In the Cleveland Plain Dealer, Scott Douglas Gerber (Ohio Northern): Clarence Thomas' views to loom larger at Supreme Court following Scalia's death.  An key excerpt:

What has gone unmentioned to date, however, is that Justice Thomas and Justice Scalia did not share the same interpretive approach in one major category of constitutional law: civil rights. As the recent tributes to Justice Scalia have made clear, Justice Scalia was the pre-eminent figure in American law on the conservative strand of originalism …. But Justice Thomas is not a conservative originalist on civil rights questions. Rather, he is what has come to be known as a "liberal originalist:" an originalist who places the libertarian political philosophy of the Declaration of Independence at the heart of the American conception of civil rights.

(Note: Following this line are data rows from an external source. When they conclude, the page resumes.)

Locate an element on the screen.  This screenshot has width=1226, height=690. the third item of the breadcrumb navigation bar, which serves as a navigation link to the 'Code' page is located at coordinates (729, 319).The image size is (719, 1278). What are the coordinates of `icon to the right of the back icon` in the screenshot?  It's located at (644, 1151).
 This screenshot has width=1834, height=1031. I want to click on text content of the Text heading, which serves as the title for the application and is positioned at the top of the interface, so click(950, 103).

Although Justices Thomas and Scalia tended to vote together in civil rights cases, Justice Scalia declined to sign on to those portions of Justice Thomas' opinions that invoked the Declaration of Independence as the rule of decision.

And from the conclusion:

I seriously doubt that Justice Scalia's passing will transform Justice Thomas into the loquacious participant during oral argument that Justice Scalia was. But I do think that Justice Thomas's liberal originalism will come to supplant Justice Scalia's conservative originalism as the predominant alternative to the so-called progressive constitutionalism of the Court's Democratic appointees. Justice Scalia himself appeared open to the possibility: Just last term, he finally joined in full an opinion that Justice Thomas authored that invoked the Declaration of Independence.

Note: Professor Gerber is the author of First Principles: The Jurisprudence of Clarence Thomas (NYU Press 2002).